= Problème posé A =
D'après le texte sur la Caisse d'Épargne, combien cette banque a-t-elle perdu ?
= Problème posé B =
Poursuivez le texte sur les pertes de la Caisse d'Épargne et la dette de l'État après sa dernière phrase.

= Extrait du texte =
....
Le même gamin, s’il attrape la polio, à supposer qu’il en réchappe en gardera des séquelles toute sa vie.
Quand j’observe ce qu’il se passe au Moyen Orient, j’y vois des séquelles indirectes mais indélébiles de la crise de 29 et j’ai tendance à prendre peur du chaos.
@ Hervé
Le monde danse autour du précipice depuis son commencement. C’est précisément pour cela qu’il est ce qu’il est.
A A.B. Galiani,
Sitôt l’annonce du plan de sauvetage des banques voté, voila que la caisse d’épargne (une maison si sage, avec une réputation de gestionnaire de père de famille) se découvre 600 millions de pertes. Une coïncidence ? En est-ce vraiment une ? Malheureuse pour le moins.
Une de plus prise avec la main dans le pot de confiture.
Le gouvernement s’en est ému. Il en était même abattu, décontenancé, dépité.
On a mis en place une cagnotte, et voilà qu’il faut déjà taper dedans !
Contribuables à vos poches.
Mais à y regarder de près, l’état est-il en position de donner des leçons de gestion à ceux qui se sont vautrés dans le pot de confiture, quand il est lui-même à la tête de 1300 milliards de dettes dans laquelle il se vautre depuis des lustres ?
Si la situation n’était pas aussi préoccupante, ce serait comique, voire ubuesque. C’est l’hôpital qui se fout de la charité.
Pour autant que je le sache, c’est que la Caisse d’Epargne avait interdit ces opérations et qu’il semble que ca a été une initiative de quelques traders qui se sont pris pour des "cadors". Très vraisemblablement, encore une fois, une insuffisance de contrôle. C’est donc une c…nnerie imputable à quelques imbéciles ; ce qui me semble dramatique, c’est surtout qu’on n’ait pas compris la leçon de la Générale. Pitoyable et dramatique.
Quand à la dette de l’Etat, elle résulte d’un pillage généralisé par des groupes de pression : régimes spéciaux, archaisme des structures publiques, mépris du résultat … L’opposition d’emblée de Force Ouvrière à l’idée qu’on pouvait supprimer les départements est dramatique. Pitoyable et dramatique.
....
= Matériel rassemblé =
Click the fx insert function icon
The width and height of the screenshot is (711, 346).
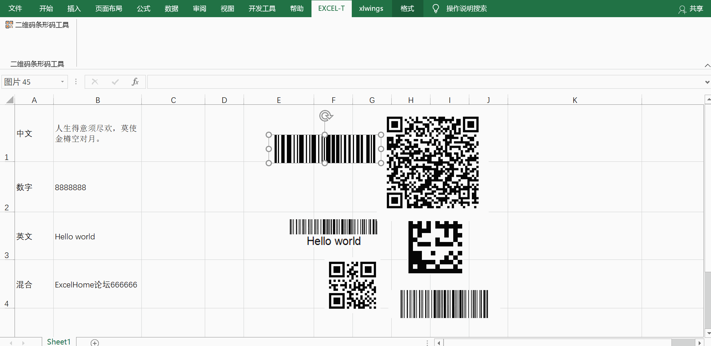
....
= Réponse A =
600 millions.

= Réponse B =
Ce système de bonus qui permet aux traders de gagner des sommes invraisemblables sont des pousses au crime. Si l’on veut éviter à l’avenir ce genre de pépins, n’est-il pas grand temps de plafonner la rémunération des traders et dans un même élan la rémunération des patrons de banque ?
Tout à fait cher A.B. Galiani, pour ce qui est du pillage généralisé. C’est une évidence.
Mais il est très difficile d’en attribuer la paternité à tel ou tel, tous les intervenants dans le système sont partie prenante, et beaucoup en vivent très très bien.
C’est bien là qu’est le nœud du problème, où tout un chacun a les meilleures raisons du monde pour légitimer sa place, et faire perdurer sa rente de situation.
J’ai illustré ça à maintes reprises, en disant que personne n’est disposé à scier la branche sur laquelle il est assis. Cela se vérifie à chaque instant.
L’ITW de Gérard Larcher dans les derniers billets du blog, le fait très bien apparaître, par la pertinence des questions posées du type : Avez-vous déjà vu des élus voter la suppression de leur mandat ? Et les réponses quelque peu édulcorées.
Ceci n’étant qu’un exemple, mais tellement parlant.